In an instinctive system, all of its beliefs (or knowledge) are instinct, i.e., innate relations that link goals to actions. The system behaves by reacting to current needs or signals in predetermined manner, and the experience of the system has little impact on the stimulus-response connection. Consequently, the capabilities of an instinctive system remains constant over time. Most animals and conventional computer systems can be put into this category.
In an intelligent system, most of its beliefs (or knowledge) are summarized experience. Even if there are still innate stimulus-response connections, they are typically modifiable by the system itself. Consequently, the capabilities of an intelligent system changes, and normally increases, over time. Most human beings and some computer systems can be put into this category.

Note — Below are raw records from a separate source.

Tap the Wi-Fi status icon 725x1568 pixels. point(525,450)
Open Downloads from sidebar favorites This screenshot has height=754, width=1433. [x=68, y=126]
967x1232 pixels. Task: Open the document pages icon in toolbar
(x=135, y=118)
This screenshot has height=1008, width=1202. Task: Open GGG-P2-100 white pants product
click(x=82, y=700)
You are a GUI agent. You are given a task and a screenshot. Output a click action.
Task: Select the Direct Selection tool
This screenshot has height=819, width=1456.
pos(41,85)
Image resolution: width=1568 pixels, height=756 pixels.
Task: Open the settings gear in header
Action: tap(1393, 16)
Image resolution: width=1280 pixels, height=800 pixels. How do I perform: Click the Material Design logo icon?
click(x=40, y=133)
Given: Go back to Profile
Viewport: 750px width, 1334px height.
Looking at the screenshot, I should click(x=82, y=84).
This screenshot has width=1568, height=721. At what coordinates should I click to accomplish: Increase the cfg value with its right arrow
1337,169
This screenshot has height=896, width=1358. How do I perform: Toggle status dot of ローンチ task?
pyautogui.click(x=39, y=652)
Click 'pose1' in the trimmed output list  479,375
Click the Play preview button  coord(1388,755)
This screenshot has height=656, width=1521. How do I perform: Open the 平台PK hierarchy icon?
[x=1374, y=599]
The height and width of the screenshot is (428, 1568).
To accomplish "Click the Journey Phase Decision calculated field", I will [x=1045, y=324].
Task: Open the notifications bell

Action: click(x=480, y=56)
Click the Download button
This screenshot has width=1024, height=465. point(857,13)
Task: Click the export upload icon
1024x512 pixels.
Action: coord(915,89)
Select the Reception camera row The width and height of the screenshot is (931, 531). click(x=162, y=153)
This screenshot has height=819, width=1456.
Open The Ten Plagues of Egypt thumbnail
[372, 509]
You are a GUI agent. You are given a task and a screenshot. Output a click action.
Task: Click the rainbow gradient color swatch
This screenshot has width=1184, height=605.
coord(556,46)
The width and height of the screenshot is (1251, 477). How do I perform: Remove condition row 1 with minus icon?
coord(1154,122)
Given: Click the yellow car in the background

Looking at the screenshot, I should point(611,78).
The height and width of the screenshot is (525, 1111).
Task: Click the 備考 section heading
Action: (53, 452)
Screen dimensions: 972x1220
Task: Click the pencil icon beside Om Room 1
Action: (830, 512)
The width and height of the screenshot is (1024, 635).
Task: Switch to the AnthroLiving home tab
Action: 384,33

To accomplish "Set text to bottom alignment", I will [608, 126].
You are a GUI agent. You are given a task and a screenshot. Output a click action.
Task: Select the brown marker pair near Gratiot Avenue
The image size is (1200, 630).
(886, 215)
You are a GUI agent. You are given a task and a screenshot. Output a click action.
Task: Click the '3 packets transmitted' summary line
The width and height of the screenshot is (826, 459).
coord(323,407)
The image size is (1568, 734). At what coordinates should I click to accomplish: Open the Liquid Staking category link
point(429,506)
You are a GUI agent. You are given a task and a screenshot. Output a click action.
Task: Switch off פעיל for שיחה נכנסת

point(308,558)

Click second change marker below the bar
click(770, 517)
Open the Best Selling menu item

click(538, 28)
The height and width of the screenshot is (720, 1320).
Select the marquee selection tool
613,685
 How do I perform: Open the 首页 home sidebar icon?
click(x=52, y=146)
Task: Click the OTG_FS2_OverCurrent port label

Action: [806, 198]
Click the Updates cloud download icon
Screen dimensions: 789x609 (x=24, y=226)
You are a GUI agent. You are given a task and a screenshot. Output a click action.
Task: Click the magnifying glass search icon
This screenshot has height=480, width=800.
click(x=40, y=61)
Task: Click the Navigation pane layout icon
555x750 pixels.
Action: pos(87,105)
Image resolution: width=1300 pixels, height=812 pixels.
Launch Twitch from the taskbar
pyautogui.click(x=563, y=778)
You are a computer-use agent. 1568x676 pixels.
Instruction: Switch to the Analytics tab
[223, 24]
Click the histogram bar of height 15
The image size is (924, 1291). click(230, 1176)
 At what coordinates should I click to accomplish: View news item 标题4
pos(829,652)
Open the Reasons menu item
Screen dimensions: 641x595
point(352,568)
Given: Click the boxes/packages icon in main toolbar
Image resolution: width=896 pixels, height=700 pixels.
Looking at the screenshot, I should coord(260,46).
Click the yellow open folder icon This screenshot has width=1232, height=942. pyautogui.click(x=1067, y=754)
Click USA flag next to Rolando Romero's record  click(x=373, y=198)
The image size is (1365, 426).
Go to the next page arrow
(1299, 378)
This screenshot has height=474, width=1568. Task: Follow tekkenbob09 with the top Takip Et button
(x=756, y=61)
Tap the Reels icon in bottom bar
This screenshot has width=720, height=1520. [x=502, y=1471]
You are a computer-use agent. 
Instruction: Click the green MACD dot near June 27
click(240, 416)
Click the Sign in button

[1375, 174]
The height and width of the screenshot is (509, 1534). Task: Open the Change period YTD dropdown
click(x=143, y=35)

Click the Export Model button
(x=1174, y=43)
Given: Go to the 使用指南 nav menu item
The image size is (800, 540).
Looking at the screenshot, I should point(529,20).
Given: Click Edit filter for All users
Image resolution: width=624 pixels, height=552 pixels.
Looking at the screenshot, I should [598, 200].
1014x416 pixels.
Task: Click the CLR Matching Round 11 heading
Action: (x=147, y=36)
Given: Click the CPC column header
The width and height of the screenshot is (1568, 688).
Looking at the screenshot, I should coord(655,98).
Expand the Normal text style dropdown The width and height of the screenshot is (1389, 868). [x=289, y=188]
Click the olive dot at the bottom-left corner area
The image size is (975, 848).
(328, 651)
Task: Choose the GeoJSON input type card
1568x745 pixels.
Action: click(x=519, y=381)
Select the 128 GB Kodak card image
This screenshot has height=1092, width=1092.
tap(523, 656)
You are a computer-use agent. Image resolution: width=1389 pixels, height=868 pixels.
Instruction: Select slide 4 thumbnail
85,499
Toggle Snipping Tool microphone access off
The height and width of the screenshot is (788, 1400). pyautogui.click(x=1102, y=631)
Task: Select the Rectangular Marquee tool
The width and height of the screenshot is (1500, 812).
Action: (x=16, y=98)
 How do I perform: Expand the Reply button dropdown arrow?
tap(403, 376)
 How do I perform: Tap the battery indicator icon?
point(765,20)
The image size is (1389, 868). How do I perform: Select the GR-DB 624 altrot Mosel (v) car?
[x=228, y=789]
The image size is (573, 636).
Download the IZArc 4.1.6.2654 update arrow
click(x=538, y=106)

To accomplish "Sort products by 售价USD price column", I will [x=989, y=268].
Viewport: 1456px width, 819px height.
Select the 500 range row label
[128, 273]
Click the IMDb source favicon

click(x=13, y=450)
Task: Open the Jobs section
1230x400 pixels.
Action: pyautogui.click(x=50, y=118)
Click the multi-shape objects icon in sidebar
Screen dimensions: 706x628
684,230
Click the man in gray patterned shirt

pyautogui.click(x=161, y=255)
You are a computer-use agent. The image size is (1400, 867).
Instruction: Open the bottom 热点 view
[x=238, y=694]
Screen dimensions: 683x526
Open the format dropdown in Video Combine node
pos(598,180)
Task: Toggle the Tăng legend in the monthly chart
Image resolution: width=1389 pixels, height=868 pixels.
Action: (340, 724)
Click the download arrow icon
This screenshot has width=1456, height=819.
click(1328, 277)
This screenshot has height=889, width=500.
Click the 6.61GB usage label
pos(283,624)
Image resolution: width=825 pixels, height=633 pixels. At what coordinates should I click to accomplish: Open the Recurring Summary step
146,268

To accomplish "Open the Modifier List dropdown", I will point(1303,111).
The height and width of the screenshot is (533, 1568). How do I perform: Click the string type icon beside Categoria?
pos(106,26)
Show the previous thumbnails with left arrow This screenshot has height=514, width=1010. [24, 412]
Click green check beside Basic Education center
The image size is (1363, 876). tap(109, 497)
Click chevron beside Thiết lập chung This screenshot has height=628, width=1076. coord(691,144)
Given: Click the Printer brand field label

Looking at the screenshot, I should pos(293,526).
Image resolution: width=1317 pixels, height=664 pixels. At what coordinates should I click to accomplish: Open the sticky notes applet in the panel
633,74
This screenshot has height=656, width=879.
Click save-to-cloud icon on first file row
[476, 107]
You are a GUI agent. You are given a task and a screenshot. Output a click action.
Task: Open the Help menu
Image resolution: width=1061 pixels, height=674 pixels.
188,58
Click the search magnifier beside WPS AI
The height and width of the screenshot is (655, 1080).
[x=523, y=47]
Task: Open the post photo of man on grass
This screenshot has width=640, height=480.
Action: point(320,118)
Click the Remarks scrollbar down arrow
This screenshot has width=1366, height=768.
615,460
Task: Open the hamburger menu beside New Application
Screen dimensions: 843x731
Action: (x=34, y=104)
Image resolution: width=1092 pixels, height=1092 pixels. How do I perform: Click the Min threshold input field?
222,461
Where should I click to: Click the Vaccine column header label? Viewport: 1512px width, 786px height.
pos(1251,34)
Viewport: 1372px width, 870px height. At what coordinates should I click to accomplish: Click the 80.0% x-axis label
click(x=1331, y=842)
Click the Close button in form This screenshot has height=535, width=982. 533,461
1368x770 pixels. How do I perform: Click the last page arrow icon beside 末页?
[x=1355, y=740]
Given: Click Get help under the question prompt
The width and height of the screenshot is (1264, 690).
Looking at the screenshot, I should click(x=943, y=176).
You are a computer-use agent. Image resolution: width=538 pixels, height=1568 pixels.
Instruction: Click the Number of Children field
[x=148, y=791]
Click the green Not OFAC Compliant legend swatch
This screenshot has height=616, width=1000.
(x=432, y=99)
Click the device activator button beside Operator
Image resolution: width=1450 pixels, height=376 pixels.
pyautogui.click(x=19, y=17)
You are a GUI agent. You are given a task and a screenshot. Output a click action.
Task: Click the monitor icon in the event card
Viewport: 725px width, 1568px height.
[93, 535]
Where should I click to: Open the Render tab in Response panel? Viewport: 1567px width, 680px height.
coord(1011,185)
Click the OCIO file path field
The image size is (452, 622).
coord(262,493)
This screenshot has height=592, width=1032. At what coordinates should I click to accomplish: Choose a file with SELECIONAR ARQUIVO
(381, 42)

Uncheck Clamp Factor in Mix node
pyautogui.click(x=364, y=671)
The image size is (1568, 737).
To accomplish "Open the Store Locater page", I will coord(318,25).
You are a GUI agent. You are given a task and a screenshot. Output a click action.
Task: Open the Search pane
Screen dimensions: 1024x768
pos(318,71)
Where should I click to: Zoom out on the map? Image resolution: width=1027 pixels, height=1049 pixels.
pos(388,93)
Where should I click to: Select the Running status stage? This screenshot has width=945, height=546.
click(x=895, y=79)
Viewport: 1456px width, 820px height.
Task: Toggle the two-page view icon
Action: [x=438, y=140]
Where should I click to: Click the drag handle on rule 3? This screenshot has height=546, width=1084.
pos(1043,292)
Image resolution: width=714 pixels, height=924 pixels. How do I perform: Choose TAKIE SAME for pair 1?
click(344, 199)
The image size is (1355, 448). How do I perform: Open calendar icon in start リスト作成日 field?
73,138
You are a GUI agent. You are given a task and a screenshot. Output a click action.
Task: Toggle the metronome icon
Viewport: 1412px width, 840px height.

Please note that, defined in this way, an intelligent system is not necessarily more capable than an instinctive system. Intelligence does not indicate capability, but change in capability. Whether (or how much) a system is intelligent is not determined by what the system can do, but what it can learn.
Adaptation will improve the system's capability only when the future is indeed similar to the past. It means that adaptive systems only live better in relatively stable environments, where things may change, but not too much. In environments where changes happens randomly (that is, no pattern or law can be recognized), all systems are equally bad, adaptive or not.
Designing an adaptive system is quite different from designing an instinctive system. In the latter case, first the designer need to identify the goal of the system, then give the system sufficient ability and knowledge to achieve the goal. In the former case, the designer into gives the system the knowledge and ability that allow the system to obtain new knowledge and ability by itself from its experience.
To check if a system is truly adaptive, we should not check whether (or to what extent) its goal is achieved, but to check whether (or to what extent) its goal will be achieved if the future situation is consistent with the system's past experience.
Being adaptive is closely related to being able to work with insufficient knowledge and resources. A system with sufficient knowledge and resources (with respect to its goals) has no need to adapt; a non-adaptive system treats its knowledge and resources as sufficient, for all practical considerations.
The ability of working with insufficient knowledge and resources is a defining property of intelligence, and many other properties of intelligence can be derived from it.
There are different types of rationality, each based on a different assumption on its applicable situation. Whether to assume insufficient resources differentiates certain definitions of rationality from some others that assume otherwise.
Since all human beings start with similar innate capability, their capability at a certain age is highly correlated to their learning ability, and that is why the notion of IQ makes some sense. However, since a computer system can be built with various innate capabilities, what the system can do at a moment and what it can learn at the time have little correlation.
The above working definition of intelligence can be applied to other fields like animal intelligence, alien intelligence, and community intelligence.
All these fields support the opinion that "intelligence", as an ability abstracted from multiple fields, is about whether, or how much, a system can improve its problem-solving capability by adaptation, that is, learning from its past experience.